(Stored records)
* * * * * * *
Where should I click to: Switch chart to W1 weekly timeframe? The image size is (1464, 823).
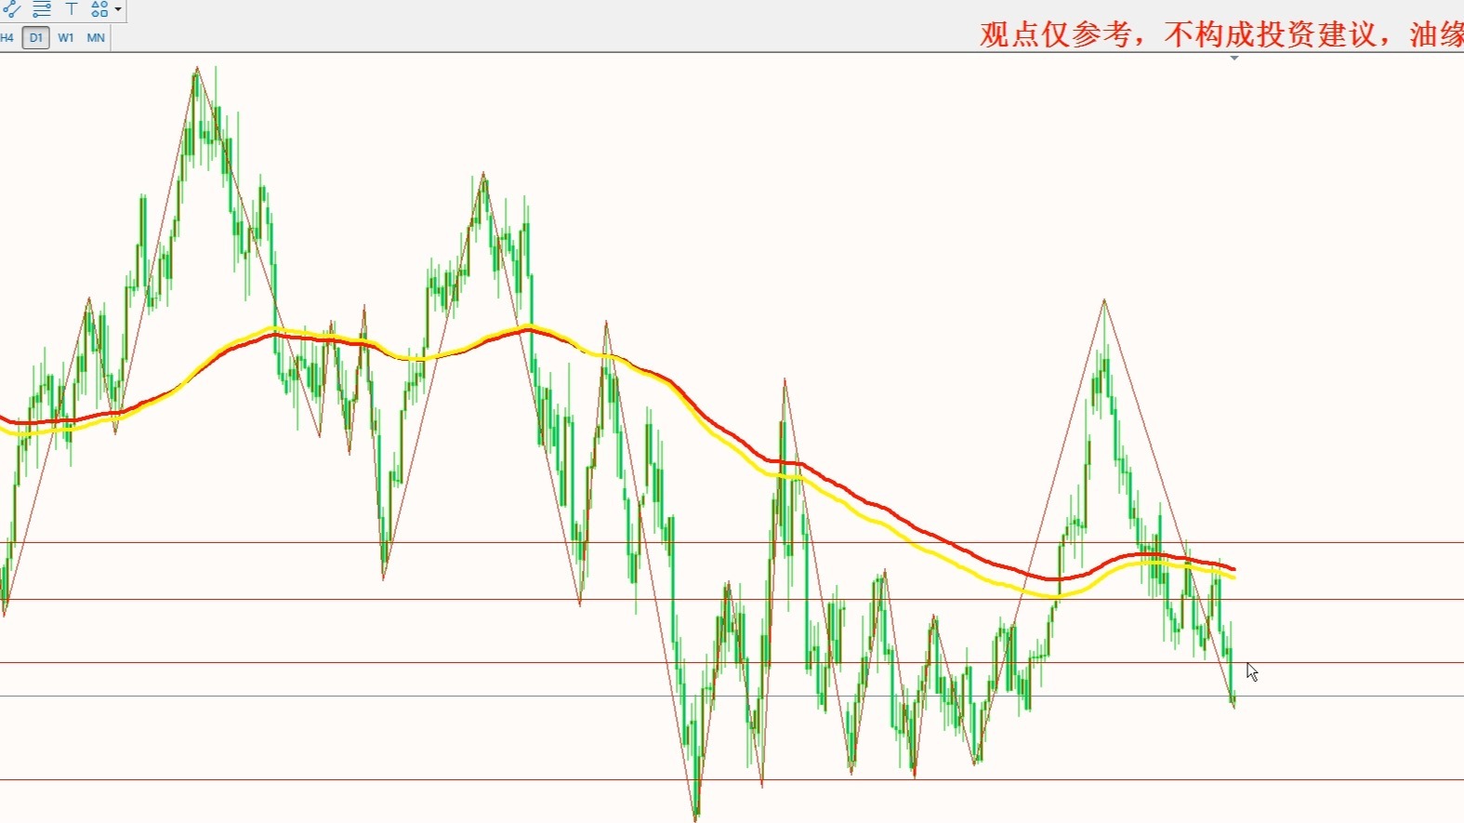[x=66, y=38]
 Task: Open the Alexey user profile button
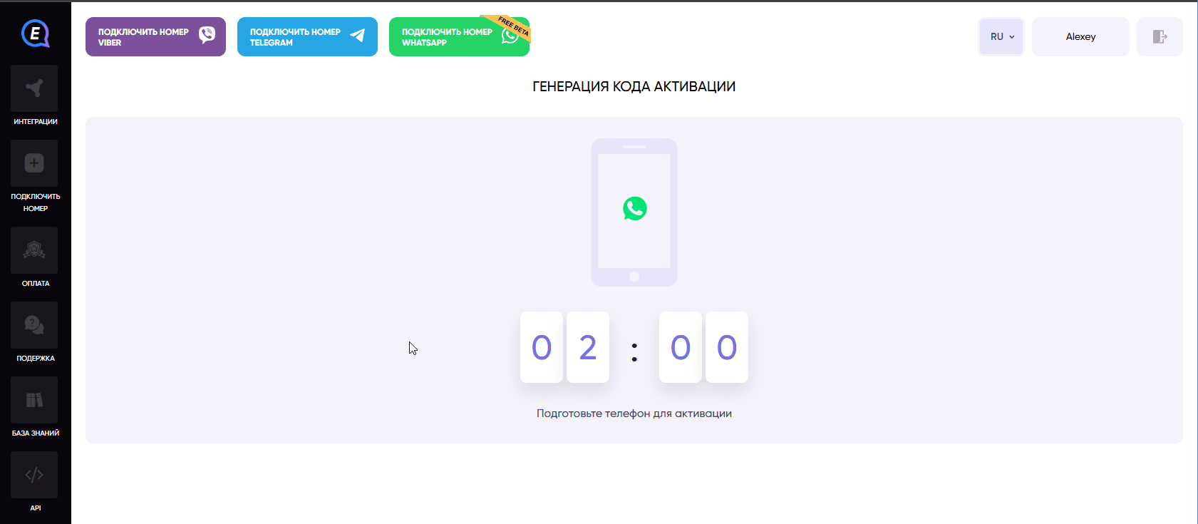[x=1080, y=36]
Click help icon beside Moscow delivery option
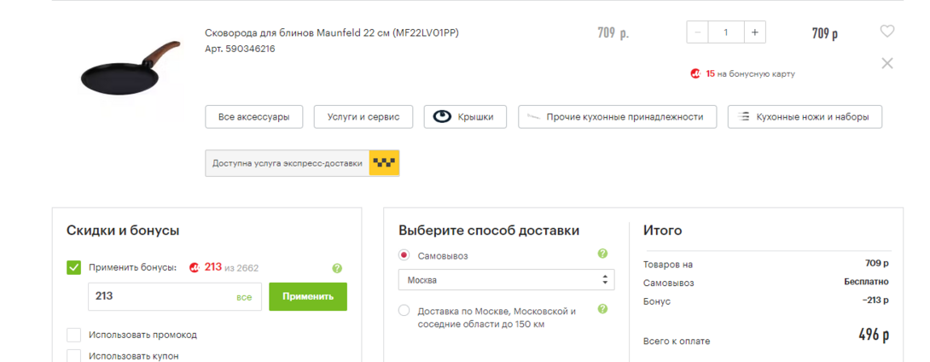 (602, 309)
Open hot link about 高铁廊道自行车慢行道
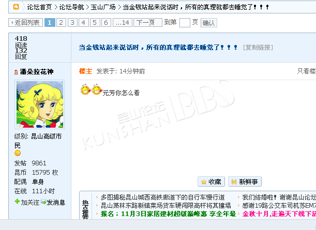 [x=162, y=197]
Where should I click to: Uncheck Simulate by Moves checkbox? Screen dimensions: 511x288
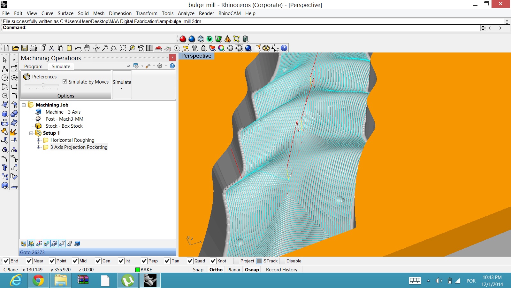click(x=65, y=82)
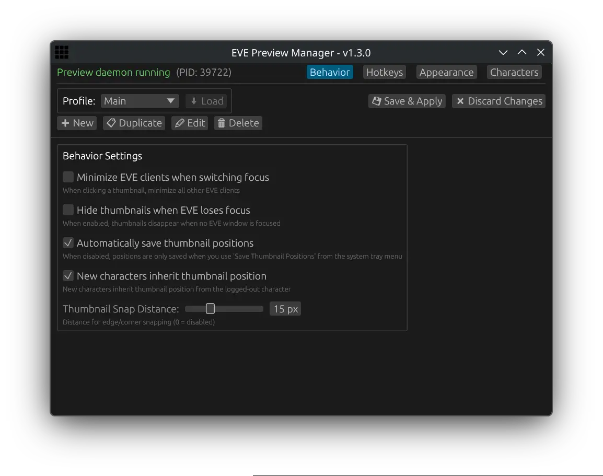Uncheck new characters inherit thumbnail position
Screen dimensions: 603x476
coord(68,275)
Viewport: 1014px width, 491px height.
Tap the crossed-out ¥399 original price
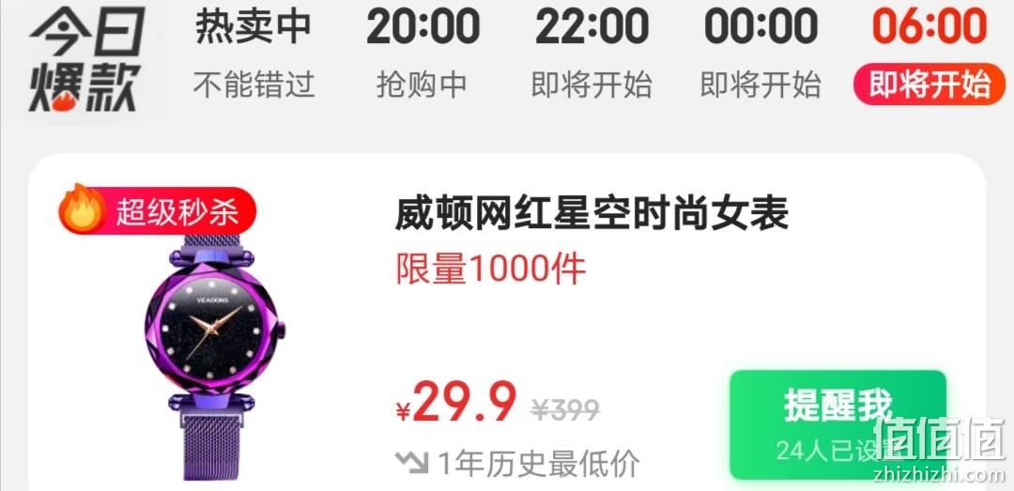[565, 408]
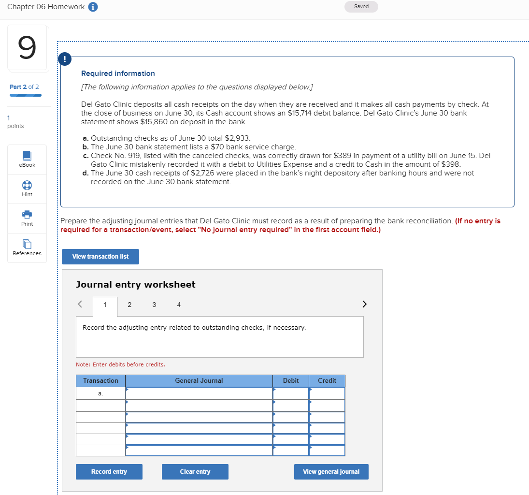Clear the current journal entry
The image size is (529, 495).
tap(195, 471)
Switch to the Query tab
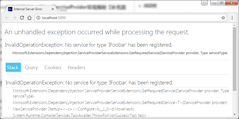239x119 pixels. [x=31, y=68]
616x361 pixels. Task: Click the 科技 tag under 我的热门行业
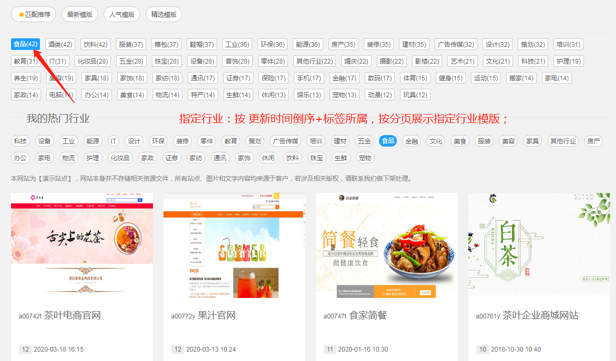[20, 141]
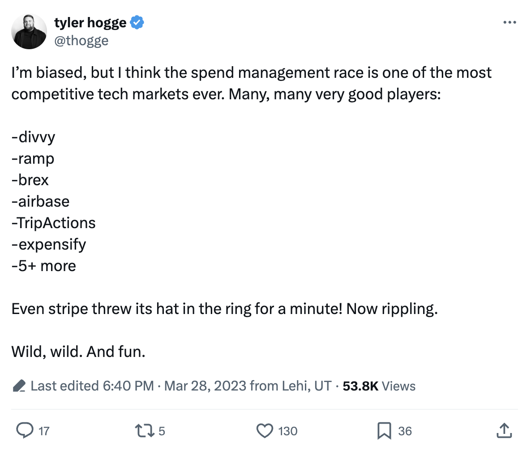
* * * * * * *
Exercise details: Nothing but the lines from the one containing "Click help icon beside Moscow delivery option" through the last line of the data should appear in the answer, copied exactly, with pictures excluded.

Answer to this task:
Click help icon beside Moscow delivery option
 (602, 309)
Open hot link about 高铁廊道自行车慢行道
 [x=162, y=197]
Where should I click to: Uncheck Simulate by Moves checkbox? Screen dimensions: 511x288
click(x=65, y=82)
Uncheck new characters inherit thumbnail position
Screen dimensions: 603x476
coord(68,275)
Viewport: 1014px width, 491px height.
Tap the crossed-out ¥399 original price
[565, 408]
Clear the current journal entry
The image size is (529, 495).
tap(195, 471)
Switch to the Query tab
239x119 pixels. [x=31, y=68]
616x361 pixels. Task: Click the 科技 tag under 我的热门行业
[20, 141]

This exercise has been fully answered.